We’ll level with you: this is no ‘Ants From Up There’ or ‘For The First Time’, and that’s a good thing. Yes, compared to Wood, the narrators are more reliable, the neuroses less acute. But instead of one man committing his most desperate confessions to tape, it’s three women (Ellery, bassist Tyler Hyde and keyboardist May Kershaw). They achieve a resonance Wood simply couldn’t do alone – like on the galling ‘Mary’, where all three join forces in an act of shared support and suffering.
Kershaw’s gossamer voice and folkloric writing style brings a more mythical edge to BC, NR’s melodrama. She parallels the rise and fall of a fictional knight with a kite-flying session on ‘For The Cold Country’, one whose “strings burn my palms”, left “shredded” in the trees. Kite-flying has never sounded more like the Battle of the Somme – especially when the band jointly stomp out the rhythm like detonating bombs.
Meanwhile, Ellery is particularly adept at capturing – and expanding – the yearning that BC, NR are so good at articulating. She pairs a superbly windswept melody with her pained delivery on ‘Goodbye (Don’t Tell Me)’ (“I’ve fallen in love with a fear I believe in”) and nails a friendship too meaningful for its own good on ‘Besties’: “Remember when I said he shouldn’t treat you that way, and are you sure? / I know I want something more”.
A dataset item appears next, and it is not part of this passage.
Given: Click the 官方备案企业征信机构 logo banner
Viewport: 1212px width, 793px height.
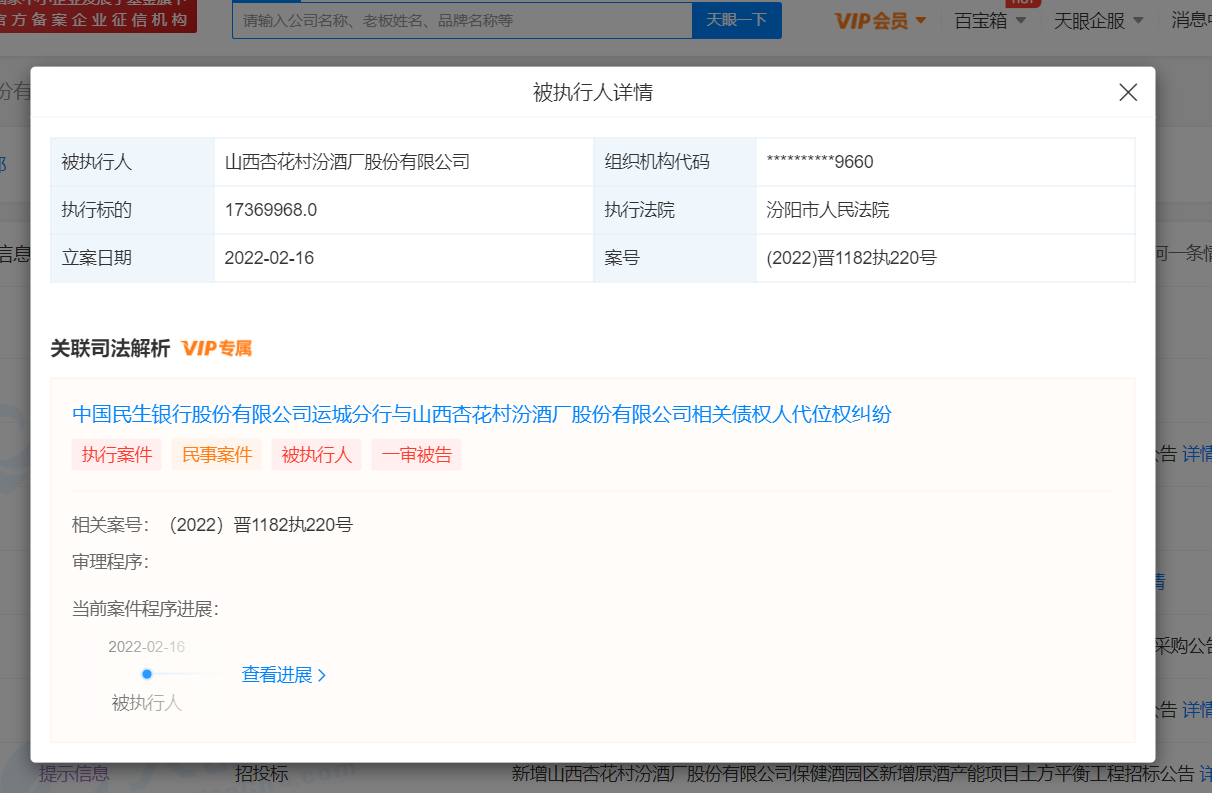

There’s a fresh warmth to ‘Forever, Howlong’, but don’t mistake that for sonic pathetic fallacy. The pregnant protagonist of ‘Nancy Tries To Take The Night’ has one of the most devastating narrative arcs on the record; the combination of banjo and nylon guitar makes for such an unusually rich tone for the band, bolstered by Hyde’s sonorous alto that grounds the song.
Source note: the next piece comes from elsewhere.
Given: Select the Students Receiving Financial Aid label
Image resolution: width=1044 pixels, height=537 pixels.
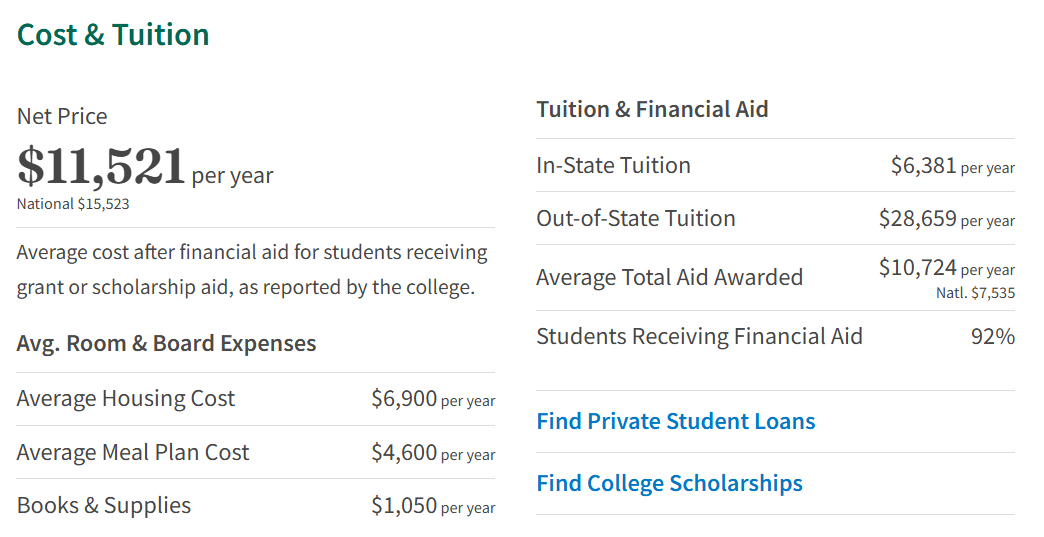Looking at the screenshot, I should (699, 336).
There are moments where the ball drops. The TikTok namecheck on ‘Besties’ remains slightly cringe-inducing, and cuts like ‘Socks’ and ‘Happy Birthday’ simply don’t hold the same compelling power as many of the other tracks on the record. But ultimately, we want bands to feel empowered to change and surprise listeners. ‘Forever Howlong’, then, isn’t really a question or a game at all: it’s a promise from a band who have now thrice proven they’re not afraid to take the plunge.